リースバックでは、買取価格と家賃設定は密接に関係しています。一般的に、買取価格が高くなるほど家賃も高くなる傾向があります。これは、リースバック業者が物件の購入費用を家賃収入で回収する必要があるためです。

6-1.買取価格と家賃の関係イメージ

項目 買取価格が高い場合 買取価格が低い場合
家賃 高くなる傾向がある 低くなる傾向がある
月々の支払い負担 大きくなる 小さくなる
将来的な買い戻し費用 高くなる 低くなる

まとまった資金が必要な場合、買取価格をできるだけ高く設定したいところですが、その分家賃の負担が重くなる点には注意が必要です。

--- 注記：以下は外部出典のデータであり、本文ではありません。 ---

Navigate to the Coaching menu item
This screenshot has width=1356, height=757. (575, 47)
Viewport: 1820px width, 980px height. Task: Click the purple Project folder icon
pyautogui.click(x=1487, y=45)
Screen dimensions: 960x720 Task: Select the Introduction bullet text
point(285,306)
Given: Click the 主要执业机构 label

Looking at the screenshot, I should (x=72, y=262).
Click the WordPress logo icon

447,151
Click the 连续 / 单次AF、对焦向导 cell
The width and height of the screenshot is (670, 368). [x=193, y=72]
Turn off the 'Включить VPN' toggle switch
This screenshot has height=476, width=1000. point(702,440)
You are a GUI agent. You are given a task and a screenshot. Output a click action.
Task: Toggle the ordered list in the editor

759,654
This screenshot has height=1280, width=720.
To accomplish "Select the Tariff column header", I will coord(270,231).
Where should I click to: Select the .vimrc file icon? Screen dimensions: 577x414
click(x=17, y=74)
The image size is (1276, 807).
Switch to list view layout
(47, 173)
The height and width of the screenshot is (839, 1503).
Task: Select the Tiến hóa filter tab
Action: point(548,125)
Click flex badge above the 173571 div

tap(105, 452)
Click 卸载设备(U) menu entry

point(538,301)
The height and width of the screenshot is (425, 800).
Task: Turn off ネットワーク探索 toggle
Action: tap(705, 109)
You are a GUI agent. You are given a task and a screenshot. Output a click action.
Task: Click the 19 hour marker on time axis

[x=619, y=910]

逆に買取価格を抑えれば、家賃を抑えたまま住み続けられる反面、手元に残る資金は少なくなります。

特に将来的に「買い戻し」を検討している場合は、買取価格と家賃のバランスを考慮した上で、慎重に検討することが大切です。

家賃設定や交渉のコツについては、
こちらの記事も参考にしてください!

【専門家監修】リースバックの家賃相場はどう決まる?計算方法と賃料を安くするコツを解説

7.まとめ|リースバックは複数社比較がカギ!

リースバックは「住み続けながら資金を得る」という魅力的な仕組みですが、通常の売却と比べて買取価格は50~70%程度に抑えられるのが一般的です。家賃設定も利回り計算をもとに決定されるため、買取価格と合わせて無理のない資金計画を立てることが大切です。

物件の状況や契約内容によって査定額は大きく変動します。また、価格だけでなく「家賃」や「契約内容」にも注意を払い、必ず複数社の査定を比較検討することが納得できる取引への第一歩です。